* [Set tasks]:
(a) In the SQLite WAL recovery text, what kind of lock does SQLite take on the database file while it recovers the WAL file?
(b) Write the next part of the SQLite WAL recovery text, starting after its final sentence.

* [Reading text]:
_ _ _ _ _

While recovering the WAL file, SQLite takes an exclusive lock
on the database file. So if two processes try to connect
simultaneously, there is a race to recover the wal file. One
process does the work of reading the wal file from disk and
initializing shared-memory, and the other will get the
SQLITE_BUSY error.

If the wal file does not exist or is zero bytes in size, SQLite
still takes this lock and runs the recovery code to initialize
the shared-memory. Of course, it is very fast in this case. And
since, assuming there are no IO errors and all processes call
sqlite3_close() to close connections before exiting, SQLite
always deletes the WAL file when the last connection disconnects,
this is the usual case.

Anyhow, that could be what is happening here. Two processes
trying to run recovery simultaneously.

To test, try opening the WAL database with the command line tool.
Read some data (e.g. by querying the sqlite_master table) to
make sure the db shared-memory region is initialized. Then run
your experiment (leaving the command line client connected to
the db). Since none of your threads should ever need to run recovery,
the SQLITE_BUSY errors might disappear.

_ _ _ _ _

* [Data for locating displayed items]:
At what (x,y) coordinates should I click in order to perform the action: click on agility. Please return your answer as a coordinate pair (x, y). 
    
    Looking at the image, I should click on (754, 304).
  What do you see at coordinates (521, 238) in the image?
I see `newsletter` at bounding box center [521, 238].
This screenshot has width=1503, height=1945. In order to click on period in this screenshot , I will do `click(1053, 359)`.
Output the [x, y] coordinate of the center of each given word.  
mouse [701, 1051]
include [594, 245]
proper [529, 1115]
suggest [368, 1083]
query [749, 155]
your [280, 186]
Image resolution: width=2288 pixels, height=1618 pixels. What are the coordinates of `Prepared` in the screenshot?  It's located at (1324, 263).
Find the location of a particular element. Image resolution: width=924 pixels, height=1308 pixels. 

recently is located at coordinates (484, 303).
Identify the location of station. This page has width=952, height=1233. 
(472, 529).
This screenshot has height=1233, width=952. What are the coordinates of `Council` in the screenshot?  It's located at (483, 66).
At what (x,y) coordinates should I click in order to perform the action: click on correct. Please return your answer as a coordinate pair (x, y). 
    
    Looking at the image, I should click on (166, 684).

_ _ _ _ _

* [Answers]:
(a) An exclusive lock.

(b)
Dan.






--erik

On Wed, Jan 25, 2012 at 5:39 PM, Richard Hipp<d...@sqlite.org>  wrote:

On Wed, Jan 25, 2012 at 8:01 PM, Erik Fears<str...@strtok.net>  wrote:

I've got a WAL database with only readers right now. I'm opening and
close
the database
at pretty rapid rate, and usually have about 100 connections open at a
time. I'm
using prepared statements for SELECTS and I'm pretty sure I'm finalizing
the statements.

After a while I start getting back "database is locked".

How can this happen with a WAL database? This is OS X.


I didn't think it could, under the circumstances you describe.  Are you
sure your description of the scenerio is correct?  Are you building SQLite
yourself, our using the one that comes built-in to OSX?

Is this all happening in a single process?  Or lots of separately
processes?

If you have only readers, why both with WAL mode, single DELETE mode works
just as well in that case?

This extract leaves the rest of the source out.